■ Pixel coordinate grounding data:
· · · ·
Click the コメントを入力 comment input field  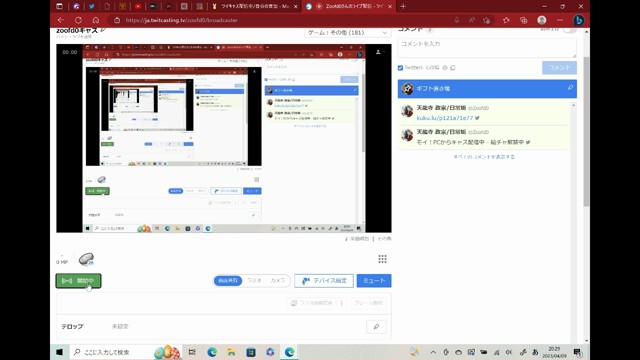click(x=487, y=48)
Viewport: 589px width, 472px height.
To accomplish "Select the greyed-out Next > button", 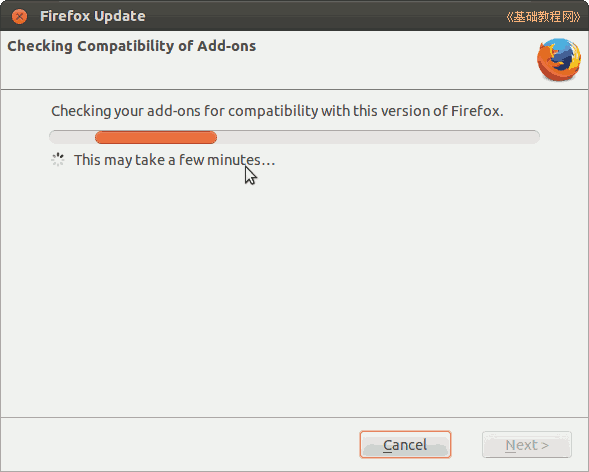I will point(527,445).
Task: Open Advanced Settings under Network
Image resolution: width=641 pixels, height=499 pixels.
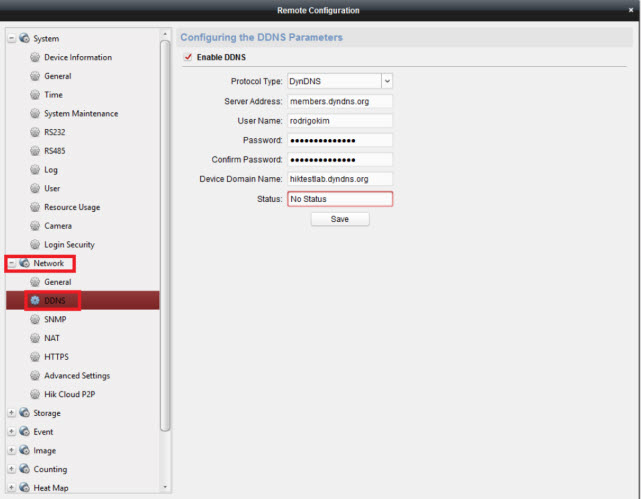Action: (x=76, y=376)
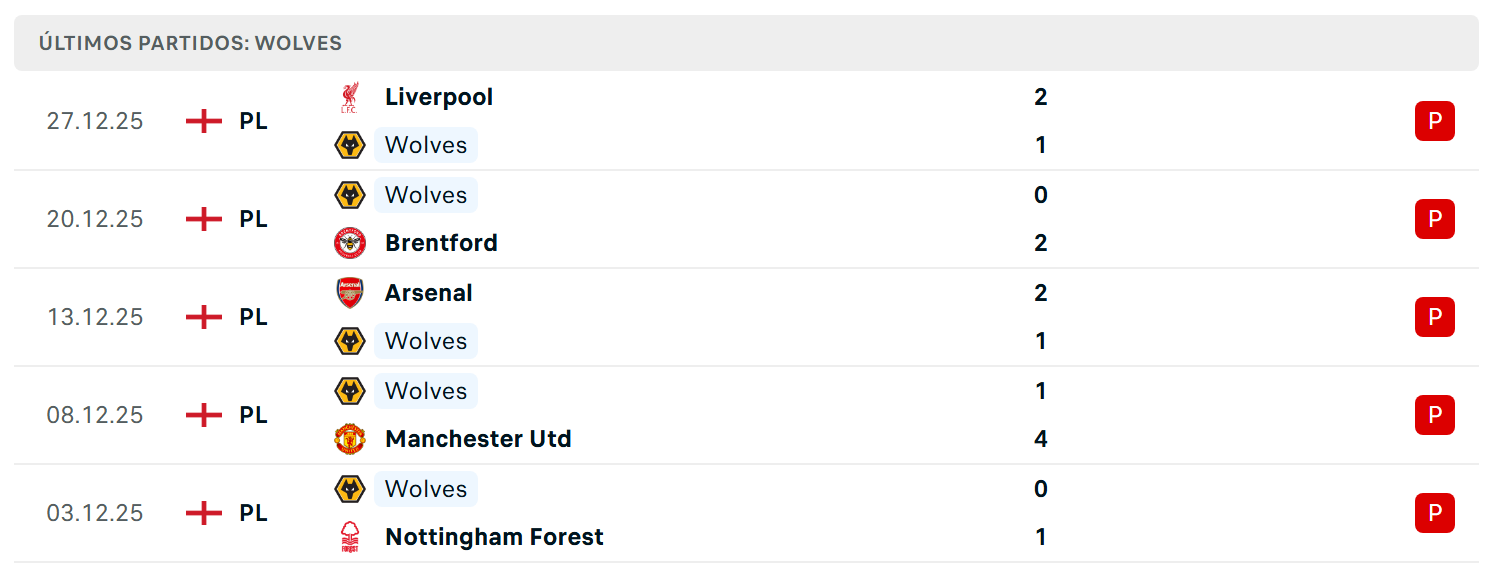This screenshot has height=580, width=1497.
Task: Click the Arsenal club crest icon
Action: pos(349,293)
· · · ·
■ Task goal:
Give back exactly the lines from the one with "Image resolution: width=641" through the end of the records above, inclusive, and omit any pictures.

■ Written reply:
Image resolution: width=641 pixels, height=499 pixels.
Action: (x=76, y=376)
This screenshot has height=580, width=1497.
Task: Click the Arsenal club crest icon
Action: pos(349,293)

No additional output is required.